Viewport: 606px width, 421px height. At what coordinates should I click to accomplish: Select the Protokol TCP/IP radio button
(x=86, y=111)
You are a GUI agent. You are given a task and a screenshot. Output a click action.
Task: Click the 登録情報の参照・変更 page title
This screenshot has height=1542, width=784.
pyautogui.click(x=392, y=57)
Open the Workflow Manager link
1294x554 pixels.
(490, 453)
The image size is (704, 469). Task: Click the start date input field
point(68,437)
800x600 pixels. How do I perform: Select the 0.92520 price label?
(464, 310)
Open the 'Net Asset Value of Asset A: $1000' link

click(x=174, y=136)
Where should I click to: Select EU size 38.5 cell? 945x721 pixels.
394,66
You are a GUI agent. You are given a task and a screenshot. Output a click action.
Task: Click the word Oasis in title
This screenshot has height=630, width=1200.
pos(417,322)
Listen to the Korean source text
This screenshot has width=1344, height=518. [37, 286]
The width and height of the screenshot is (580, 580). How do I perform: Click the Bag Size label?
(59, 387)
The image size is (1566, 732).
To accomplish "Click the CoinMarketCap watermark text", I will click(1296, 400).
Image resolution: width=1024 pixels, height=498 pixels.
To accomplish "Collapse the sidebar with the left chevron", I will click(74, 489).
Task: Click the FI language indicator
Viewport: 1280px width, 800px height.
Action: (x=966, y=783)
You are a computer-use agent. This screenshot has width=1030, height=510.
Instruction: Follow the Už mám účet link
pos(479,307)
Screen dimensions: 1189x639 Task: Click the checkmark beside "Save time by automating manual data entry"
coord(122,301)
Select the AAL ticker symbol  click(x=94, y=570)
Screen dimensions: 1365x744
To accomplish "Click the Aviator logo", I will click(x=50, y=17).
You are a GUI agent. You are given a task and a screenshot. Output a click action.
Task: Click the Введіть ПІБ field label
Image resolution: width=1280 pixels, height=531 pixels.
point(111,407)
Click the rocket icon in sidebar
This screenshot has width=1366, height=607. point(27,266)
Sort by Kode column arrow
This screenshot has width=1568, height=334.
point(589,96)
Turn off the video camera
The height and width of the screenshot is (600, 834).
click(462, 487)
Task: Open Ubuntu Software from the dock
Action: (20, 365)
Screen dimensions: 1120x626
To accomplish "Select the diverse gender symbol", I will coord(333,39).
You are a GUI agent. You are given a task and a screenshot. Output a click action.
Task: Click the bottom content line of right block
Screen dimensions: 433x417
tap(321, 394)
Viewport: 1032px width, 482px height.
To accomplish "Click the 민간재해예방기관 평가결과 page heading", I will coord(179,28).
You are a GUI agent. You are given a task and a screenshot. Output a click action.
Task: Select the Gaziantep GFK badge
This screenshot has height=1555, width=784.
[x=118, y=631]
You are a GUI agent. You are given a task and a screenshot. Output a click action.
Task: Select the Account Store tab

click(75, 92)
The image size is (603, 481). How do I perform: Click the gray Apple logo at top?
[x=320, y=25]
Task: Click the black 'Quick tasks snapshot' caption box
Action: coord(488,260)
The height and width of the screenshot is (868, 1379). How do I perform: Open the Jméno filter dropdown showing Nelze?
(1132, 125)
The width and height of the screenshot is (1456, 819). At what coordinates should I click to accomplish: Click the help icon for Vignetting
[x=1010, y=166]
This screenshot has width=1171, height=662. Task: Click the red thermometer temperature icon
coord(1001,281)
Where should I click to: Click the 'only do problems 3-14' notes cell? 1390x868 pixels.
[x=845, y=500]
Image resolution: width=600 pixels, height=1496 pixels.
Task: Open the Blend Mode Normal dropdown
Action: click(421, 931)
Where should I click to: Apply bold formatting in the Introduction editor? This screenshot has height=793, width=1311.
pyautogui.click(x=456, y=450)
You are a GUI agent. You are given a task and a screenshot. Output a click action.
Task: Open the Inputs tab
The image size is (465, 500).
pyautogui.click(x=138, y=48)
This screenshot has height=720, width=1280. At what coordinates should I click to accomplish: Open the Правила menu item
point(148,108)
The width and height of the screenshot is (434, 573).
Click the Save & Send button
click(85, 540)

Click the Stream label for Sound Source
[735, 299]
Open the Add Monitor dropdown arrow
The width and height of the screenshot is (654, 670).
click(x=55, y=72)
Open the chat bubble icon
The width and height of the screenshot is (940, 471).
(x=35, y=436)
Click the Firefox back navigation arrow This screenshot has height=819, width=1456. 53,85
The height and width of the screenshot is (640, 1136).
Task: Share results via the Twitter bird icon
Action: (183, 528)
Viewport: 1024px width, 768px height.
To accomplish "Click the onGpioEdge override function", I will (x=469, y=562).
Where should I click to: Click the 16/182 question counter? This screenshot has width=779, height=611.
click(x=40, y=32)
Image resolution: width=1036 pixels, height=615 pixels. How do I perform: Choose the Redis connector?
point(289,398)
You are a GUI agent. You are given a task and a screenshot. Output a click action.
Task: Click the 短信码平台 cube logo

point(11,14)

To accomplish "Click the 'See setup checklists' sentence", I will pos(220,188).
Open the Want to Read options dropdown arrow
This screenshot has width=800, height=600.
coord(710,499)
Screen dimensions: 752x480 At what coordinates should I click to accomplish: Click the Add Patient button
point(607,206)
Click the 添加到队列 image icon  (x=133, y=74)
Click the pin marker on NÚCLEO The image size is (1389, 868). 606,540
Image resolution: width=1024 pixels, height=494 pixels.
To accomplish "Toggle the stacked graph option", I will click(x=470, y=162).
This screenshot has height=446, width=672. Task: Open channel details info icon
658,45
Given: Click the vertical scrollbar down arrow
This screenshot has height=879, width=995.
● ● ●
Activity
What is needed is a copy of every line above in which "page" appears.

Solution below
Task: Click the 登録情報の参照・変更 page title
To accomplish "Click the 민간재해예방기관 평가결과 page heading", I will coord(179,28).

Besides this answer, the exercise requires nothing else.